● THE TASK
Edit the lines starting at the one containing "The width and height of the screenshot is (1285, 952)." and ending at the one containing "pyautogui.click(x=264, y=845)" by changing every "checkbox" to "check box", with all else left as it is. Return only those lines.

(Rows of pointing data)
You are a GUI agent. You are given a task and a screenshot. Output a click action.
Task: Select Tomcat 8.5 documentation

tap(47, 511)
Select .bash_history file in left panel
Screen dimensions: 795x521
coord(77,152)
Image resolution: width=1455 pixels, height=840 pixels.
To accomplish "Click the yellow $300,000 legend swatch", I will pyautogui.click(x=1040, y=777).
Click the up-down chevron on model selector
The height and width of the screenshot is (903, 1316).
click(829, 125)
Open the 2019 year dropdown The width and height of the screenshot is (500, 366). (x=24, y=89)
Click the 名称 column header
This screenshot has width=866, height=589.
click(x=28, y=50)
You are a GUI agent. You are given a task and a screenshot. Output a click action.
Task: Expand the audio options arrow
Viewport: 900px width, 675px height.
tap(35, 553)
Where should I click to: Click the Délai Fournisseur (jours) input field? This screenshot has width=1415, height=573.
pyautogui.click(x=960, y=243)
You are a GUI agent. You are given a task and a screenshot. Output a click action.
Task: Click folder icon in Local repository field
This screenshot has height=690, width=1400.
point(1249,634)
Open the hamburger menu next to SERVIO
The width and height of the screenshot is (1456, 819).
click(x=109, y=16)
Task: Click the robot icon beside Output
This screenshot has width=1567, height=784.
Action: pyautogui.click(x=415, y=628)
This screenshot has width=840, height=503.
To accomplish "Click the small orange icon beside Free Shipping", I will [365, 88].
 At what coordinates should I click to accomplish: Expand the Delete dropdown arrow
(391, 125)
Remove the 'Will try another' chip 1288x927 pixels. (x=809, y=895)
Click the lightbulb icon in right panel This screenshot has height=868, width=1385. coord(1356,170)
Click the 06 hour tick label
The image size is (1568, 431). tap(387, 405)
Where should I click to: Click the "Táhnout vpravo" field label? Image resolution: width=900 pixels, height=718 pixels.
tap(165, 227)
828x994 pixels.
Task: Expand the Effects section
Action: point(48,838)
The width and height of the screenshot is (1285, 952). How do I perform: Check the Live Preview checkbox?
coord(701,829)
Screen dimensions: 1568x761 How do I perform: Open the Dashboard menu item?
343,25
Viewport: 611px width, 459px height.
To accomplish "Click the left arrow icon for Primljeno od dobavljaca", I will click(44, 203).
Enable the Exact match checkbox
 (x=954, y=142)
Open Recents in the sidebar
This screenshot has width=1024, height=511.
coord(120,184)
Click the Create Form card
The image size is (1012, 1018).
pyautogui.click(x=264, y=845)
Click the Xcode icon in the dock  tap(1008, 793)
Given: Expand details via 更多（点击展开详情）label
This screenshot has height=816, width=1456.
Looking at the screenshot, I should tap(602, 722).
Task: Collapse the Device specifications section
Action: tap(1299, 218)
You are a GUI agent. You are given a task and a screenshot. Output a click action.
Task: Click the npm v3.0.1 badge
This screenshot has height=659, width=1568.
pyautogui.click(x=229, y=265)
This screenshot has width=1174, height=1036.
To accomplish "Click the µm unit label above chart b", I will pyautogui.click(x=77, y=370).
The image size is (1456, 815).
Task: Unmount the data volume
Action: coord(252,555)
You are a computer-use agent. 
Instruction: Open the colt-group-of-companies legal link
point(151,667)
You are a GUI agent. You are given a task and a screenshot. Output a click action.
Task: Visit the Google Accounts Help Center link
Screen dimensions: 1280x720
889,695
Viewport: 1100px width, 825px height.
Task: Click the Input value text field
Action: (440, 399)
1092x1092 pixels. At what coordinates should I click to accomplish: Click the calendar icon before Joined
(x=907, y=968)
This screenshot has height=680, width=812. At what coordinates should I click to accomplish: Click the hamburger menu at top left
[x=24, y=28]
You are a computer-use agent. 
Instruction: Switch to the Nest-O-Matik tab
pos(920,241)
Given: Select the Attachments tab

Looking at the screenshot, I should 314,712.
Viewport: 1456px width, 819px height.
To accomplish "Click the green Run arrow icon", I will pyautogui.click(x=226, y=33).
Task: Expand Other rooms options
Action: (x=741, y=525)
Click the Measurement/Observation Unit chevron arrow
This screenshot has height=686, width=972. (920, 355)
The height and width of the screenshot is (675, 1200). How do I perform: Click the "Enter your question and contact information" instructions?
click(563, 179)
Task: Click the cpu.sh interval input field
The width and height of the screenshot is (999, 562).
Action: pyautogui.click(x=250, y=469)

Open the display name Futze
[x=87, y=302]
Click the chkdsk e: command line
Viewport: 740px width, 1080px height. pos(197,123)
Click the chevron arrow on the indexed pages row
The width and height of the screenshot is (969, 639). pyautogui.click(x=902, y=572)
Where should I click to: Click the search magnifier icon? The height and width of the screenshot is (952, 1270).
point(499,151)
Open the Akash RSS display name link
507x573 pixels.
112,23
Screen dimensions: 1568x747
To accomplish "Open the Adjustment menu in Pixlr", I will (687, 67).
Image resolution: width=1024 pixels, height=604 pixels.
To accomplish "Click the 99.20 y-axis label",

● ANSWER BELOW
The width and height of the screenshot is (1285, 952). How do I perform: Check the Live Preview check box?
coord(701,829)
Screen dimensions: 1568x761 How do I perform: Open the Dashboard menu item?
343,25
Viewport: 611px width, 459px height.
To accomplish "Click the left arrow icon for Primljeno od dobavljaca", I will click(44, 203).
Enable the Exact match check box
 (x=954, y=142)
Open Recents in the sidebar
This screenshot has width=1024, height=511.
coord(120,184)
Click the Create Form card
The image size is (1012, 1018).
pyautogui.click(x=264, y=845)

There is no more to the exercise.